Hypothesis Testing Large Data – Are Large Data Sets Inappropriate for Hypothesis Testing?

datasethypothesis testinglarge datasample-sizestatistical significance

In a recent article of Amstat News, the authors (Mark van der Laan and Sherri Rose) stated that "We know that for large enough sample sizes, every study—including ones in which the null hypothesis of no effect is true — will declare a statistically significant effect.".

Well, I for one didn't know that. Is this true? Does it mean that hypothesis testing is worthless for large data sets?

Best Answer

It is not true. If the null hypothesis is true then it will not be rejected more frequently at large sample sizes than small. There is an erroneous rejection rate that's usually set to 0.05 (alpha) but it is independent of sample size. Therefore, taken literally the statement is false. Nevertheless, it's possible that in some situations (even whole fields) all nulls are false and therefore all will be rejected if N is high enough. But is this a bad thing?

What is true is that trivially small effects can be found to be "significant" with very large sample sizes. That does not suggest that you shouldn't have such large samples sizes. What it means is that the way you interpret your finding is dependent upon the effect size and sensitivity of the test. If you have a very small effect size and highly sensitive test you have to recognize that the statistically significant finding may not be meaningful or useful.

Given some people don't believe that a test of the null hypothesis, when the null is true, always has an error rate equal to the cutoff point selected for any sample size, here's a simple simulation in R proving the point.

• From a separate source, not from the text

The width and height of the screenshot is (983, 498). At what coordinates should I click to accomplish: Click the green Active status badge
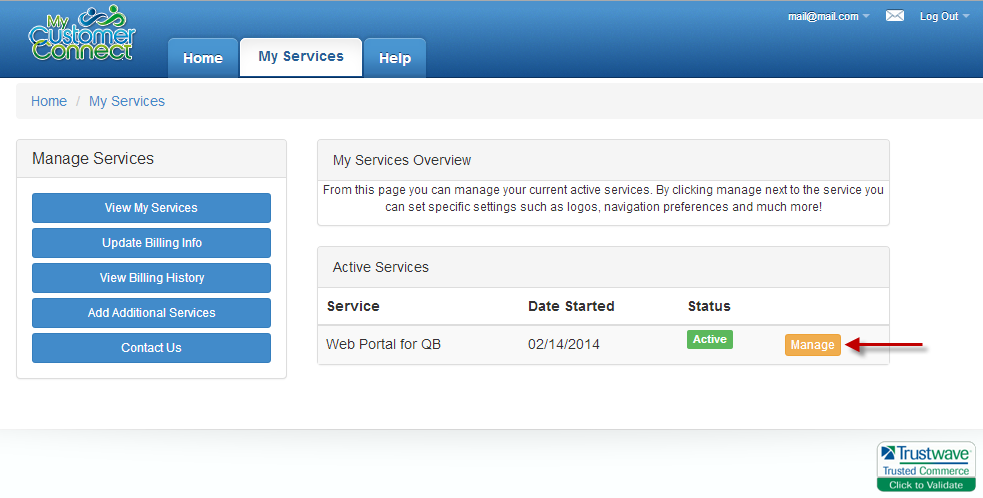pos(709,339)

Make N as large as you like and the rate of Type I errors will remain constant.

# number of subjects in each condition
n <- 100
# number of replications of the study in order to check the Type I error rate
nsamp <- 10000

ps <- replicate(nsamp, {
    #population mean = 0, sd = 1 for both samples, therefore, no real effect
    y1 <- rnorm(n, 0, 1) 
    y2 <- rnorm(n, 0, 1)
    tt <- t.test(y1, y2, var.equal = TRUE)
    tt$p.value
})
sum(ps < .05) / nsamp

# ~ .05 no matter how big n is. Note particularly that it is not an increasing value always finding effects when n is very large.